Everything in your daily life affects your psychology and investment decisions in a hidden but profound manner, from hearing the increasing numbers of confirmed Covid cases in your locked-down neighborhood and the unfolding of turbulent global events to watching the sharp fall of stock market and the intense “grocery-run” on your phone apps.
All kinds of negative news hit the investors’ nerves in first quarter this year. Russia-Ukraine War, soaring oil price, global inflation, FED rate hike, western countries’ sanctioning Russia, China ADR delisting warning and decelerating of Chinese economy growth. Those combined pressures causing the stock market experienced the largest quarterly drop over the past few years, which resulted in big drawdown of hedge funds and in turn triggered a few fund liquidations. Even renowned asset managers are under harsh questioning of investors.
Many investors felt riskier during such volatile market and fund subscriptions froze up. From Behavioral Finance Theory perspective, due to Recency Bias, human beings tend to pay more attention to events happened recently and depend more on recent fact (than it deserves to) to make a decision, or sometimes, just simple linear extrapolating to predict future. So that the more the market falls, the bigger risk perceived and the more pessimistic majority investors become.
The reality is the exact opposite of this feeling. The market’s up and down is a reflection of the perceived risks, not necessary the actual risks. The daily movement of the share prices is continuously reflecting investors’ future expectations, but not the actual facts. When the market is strong and the majorities are optimistic, the perceived risks are low, but it’s usually the time when actual risks are pretty high. When the market is weak and the majorities are pessimistic, the perceived risks are high, but it’s usually the time when actual risks are fairly low.
We believe the current market risk is actually decreased, rather than increased. Looking back at the peak of the last round market cycle, it was in Feb 2021 when CSI 300 index was at 5900 points. One year later, CSI is now at 4200 points, 30% lower than the last peak and many stocks have lost 50% since then. Most companies’ fundamental remains the same, but the valuation is 30% cheaper now. Which investment risks are higher, one year ago or now? When the perceived risks by the majorities are higher, the actual risks are lower.
The “Policy Bottom” has been confirmed. On 16th March 2022, the market rebounded sharply upon the prompt comments and positive signals given by State Council’s Financial Committee Meeting on a variety of issues concerned by the investors, ranging from monetary policy direction, property developers’ liquidity risks to China ADR delisting. On 29th March 2022, State Council Regular Meeting further concluded that “we are committed to the original full year growth target (5.5% for 2022)”, “policies to stabilize the economy growth will be announced early and quickly, while policies that unhelpful to stabilize the market will not be pushed forward.” The government is clearly honoring the “Policy Bottom”.

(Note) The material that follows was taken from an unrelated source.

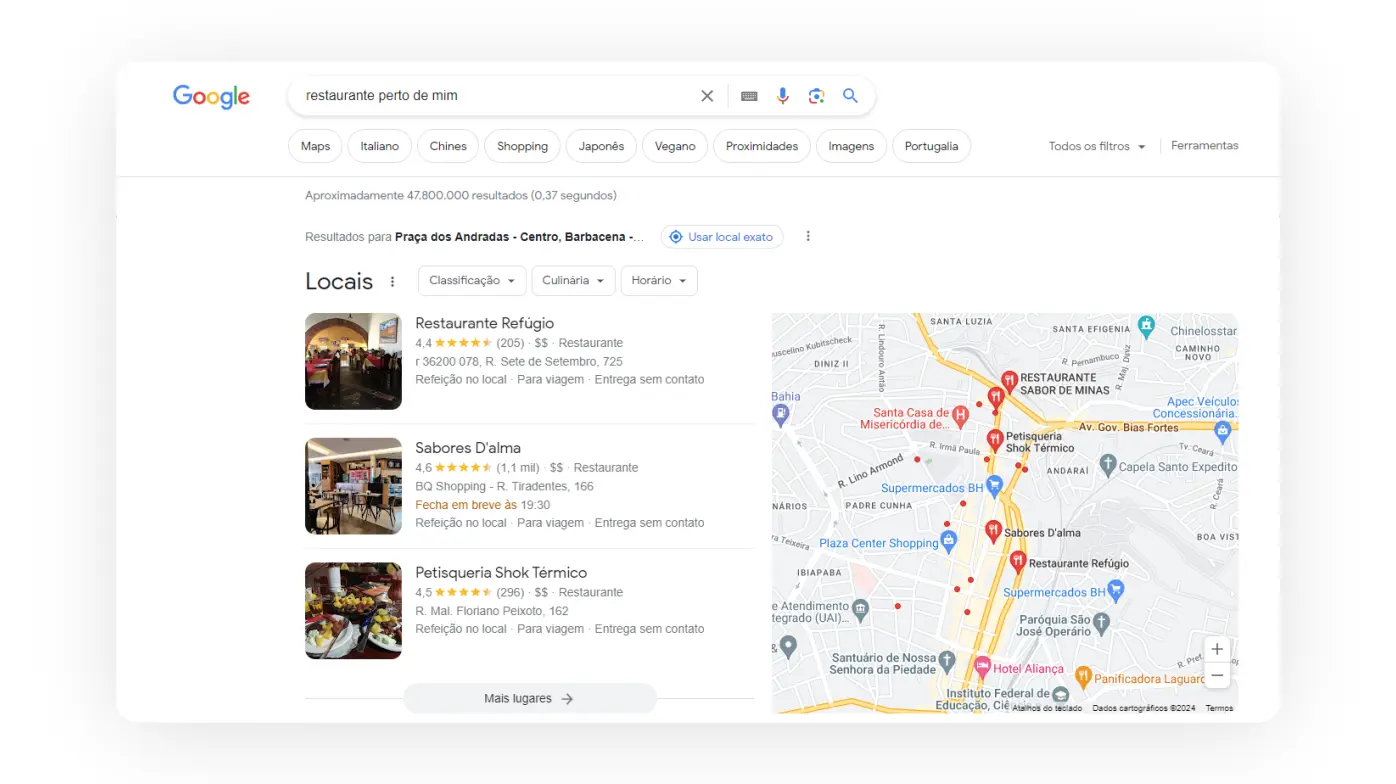Toggle the Japonês filter chip
Screen dimensions: 1396x784
(600, 146)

The current market’s valuation is close to the lowest point in 2018 and further downside is limited. In 2018, China stock market went through a whole year’s retreat as China-US trade conflict escalated along the way and CSI300’s consensus forward PE hit 9.8x at the end of 2018, which also marked the beginning of a bull cycle in the following years. The current CSI300 consensus forward PE is about 10x, close to its 2018 low. The support from the valuation will become stronger as the market goes lower from here.

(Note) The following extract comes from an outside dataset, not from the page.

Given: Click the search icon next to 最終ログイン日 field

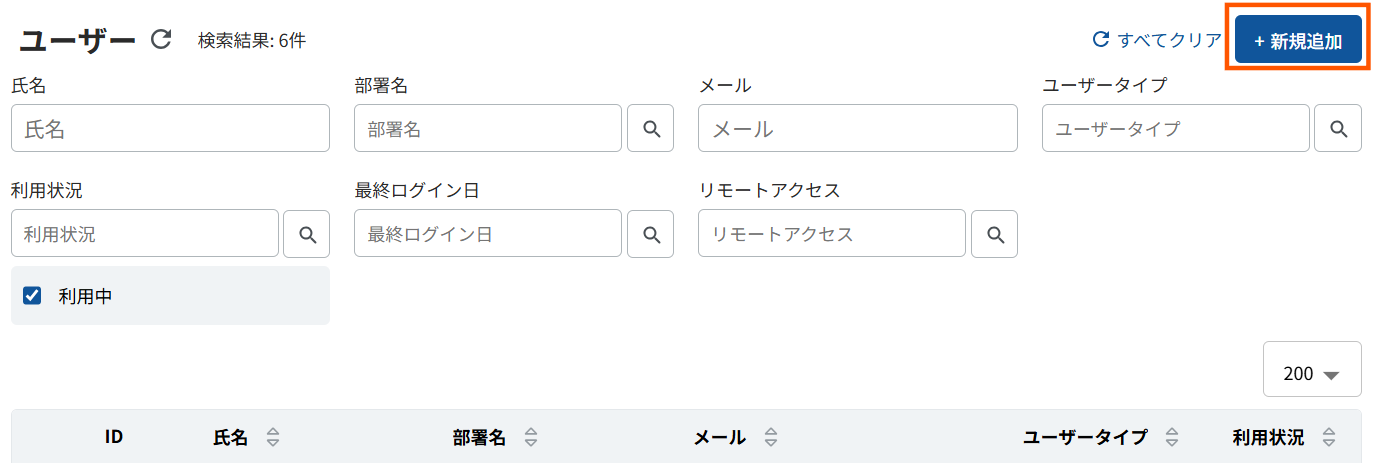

The more volatile the market gets, the more need to stay fully invested. It is not easy to overcome the natural risk aversion during the market turmoil to increase fund subscription and to stay fully invested. It requires a clear and logic understanding of investment psychology and market behavior. It requires even more psychological resilience on Fund Managers when facing the NAV drawdowns and the investor challenges.
When the market fell sharply this year, most of our products had positive return. Throughout 2022Q1, we stay fully invested. Our holding onto the value-stocks enabled us to face the drastic market shift calmly when the market rotated in favor of Value Style. None of our products triggered liquidation even during the worst days of the market sell-off this year.

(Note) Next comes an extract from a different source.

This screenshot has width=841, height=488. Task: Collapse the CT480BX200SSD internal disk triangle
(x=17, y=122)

Not only did we stay fully invested, we also took opportunities to increase investment in growth stocks based on “the second investment perspective” that mentioned in previous quarterly letter. The portfolio now consists value-stocks as majority plus some growth stocks. As the overall market’s and especially the growth stocks’ valuation declined since the beginning of the year, the timing to increase our investment based on our second bias perspective had come to maturity. Starting from the end of Feb 2022, while keep our core positions in Banks and Real Estate Developers, we added exposure in fundamentally improving Coal Mining sector as well as high growth sectors, such as Mining, Internet, Materials, Chemicals, IT and Health Care. The stock ideas came from the research effort we accumulated over the past few years. We believe this adjustment of sector exposure will bring more balance and flexibility going forward. We will continue to monitor and adjust stock selections based on future market conditions.
We would like to emphasis that in order to harvest alpha, the more volatile the market gets, the more need to stay fully invested; the weaker the market gets, the more need to proactively generate stock ideas. We are unable to alter most of the unpleasant events in life and in the world, be it war or pandemic. But we can try think rationally, overcome the interference from emotions and make less mistakes in investment. Holding onto the right convictions and positions when the market falls, you will eventually be rewarded by the sense of validation and ensuing gratification.